Daha sonra Rona adlı bir firma tarafından altınlar tedarik edilirken, Sermayeh Exchange’e ait paravan Tosa Ticaret adlı şirket ise altın karşılığında Denizbank’taki Rona’nın hesabına paraları Türk lirası olarak yatırıyordu.
Zarrab’ın ‘beşinci aşama’ dediği bu aşamada ise, Tosa Ticaret’in aldığı altınları şirketi Royal Holding’e aktarılırken ve bu altınlar ise Dubai’deki Incept adlı şirket tarafından Royal Holding’ten satın alınıyordu. Bu altınlar daha sonra Birleşik Arap Emirlikleri’nde satılarak, dirheme çevriliyor ve son aşamaya geçiliyordu.
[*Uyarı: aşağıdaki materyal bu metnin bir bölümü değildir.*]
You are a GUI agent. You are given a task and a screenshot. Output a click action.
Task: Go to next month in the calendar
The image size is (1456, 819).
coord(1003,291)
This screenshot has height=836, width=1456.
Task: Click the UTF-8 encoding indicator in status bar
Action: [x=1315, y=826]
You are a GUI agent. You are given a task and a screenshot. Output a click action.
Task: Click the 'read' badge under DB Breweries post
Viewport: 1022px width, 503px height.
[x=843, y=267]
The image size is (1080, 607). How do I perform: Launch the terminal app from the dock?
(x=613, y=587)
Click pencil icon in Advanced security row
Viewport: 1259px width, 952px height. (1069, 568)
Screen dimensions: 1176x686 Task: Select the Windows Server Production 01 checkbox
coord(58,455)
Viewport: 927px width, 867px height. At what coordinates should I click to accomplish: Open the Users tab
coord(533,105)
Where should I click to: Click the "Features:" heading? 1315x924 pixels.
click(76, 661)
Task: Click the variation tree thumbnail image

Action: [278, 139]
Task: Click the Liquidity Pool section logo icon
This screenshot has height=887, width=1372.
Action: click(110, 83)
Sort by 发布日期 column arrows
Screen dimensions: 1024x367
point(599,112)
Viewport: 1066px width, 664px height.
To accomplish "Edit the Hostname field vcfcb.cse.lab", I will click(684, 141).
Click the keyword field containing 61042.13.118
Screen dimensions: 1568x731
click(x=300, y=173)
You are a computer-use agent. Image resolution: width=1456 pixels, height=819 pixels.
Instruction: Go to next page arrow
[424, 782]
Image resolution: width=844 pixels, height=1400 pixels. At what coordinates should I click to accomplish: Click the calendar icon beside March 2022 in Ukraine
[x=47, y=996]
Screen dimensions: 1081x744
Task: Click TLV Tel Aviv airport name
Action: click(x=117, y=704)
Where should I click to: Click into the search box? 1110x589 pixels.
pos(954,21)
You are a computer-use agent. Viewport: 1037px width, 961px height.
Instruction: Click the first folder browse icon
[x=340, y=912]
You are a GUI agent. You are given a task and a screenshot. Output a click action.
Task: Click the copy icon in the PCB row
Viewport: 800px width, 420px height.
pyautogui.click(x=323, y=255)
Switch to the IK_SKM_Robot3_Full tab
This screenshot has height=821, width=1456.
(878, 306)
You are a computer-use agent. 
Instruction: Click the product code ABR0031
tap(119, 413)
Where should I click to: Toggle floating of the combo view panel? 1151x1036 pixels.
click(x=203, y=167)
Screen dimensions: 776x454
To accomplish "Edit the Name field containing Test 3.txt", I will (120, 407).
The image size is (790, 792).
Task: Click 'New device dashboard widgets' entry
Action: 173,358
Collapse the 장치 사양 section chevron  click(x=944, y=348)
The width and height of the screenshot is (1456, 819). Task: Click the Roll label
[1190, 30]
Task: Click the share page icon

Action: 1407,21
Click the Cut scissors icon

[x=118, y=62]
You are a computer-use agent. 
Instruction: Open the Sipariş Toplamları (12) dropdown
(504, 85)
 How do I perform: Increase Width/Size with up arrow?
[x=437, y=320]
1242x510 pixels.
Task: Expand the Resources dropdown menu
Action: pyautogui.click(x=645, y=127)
Son aşamada ise, Zarrab’ın buradaki Atlantis adlı şirkete aktarılan paralar daha sonra İran’dan yine Türkiye’deki Royal Holding’e verilen talimatlar kapsamında paralar İran’ın uluslararası ödemelerini yapmak üzere ABD’de de şubesi olan bir finansal hizmetler şirketine aktarılıyordu. Böylelikle İran, yaptırımlar nedeniyle doğrudan elde edemediği petrol ve doğalgaz gelirlerini rahatlıkla kullanabiliyordu.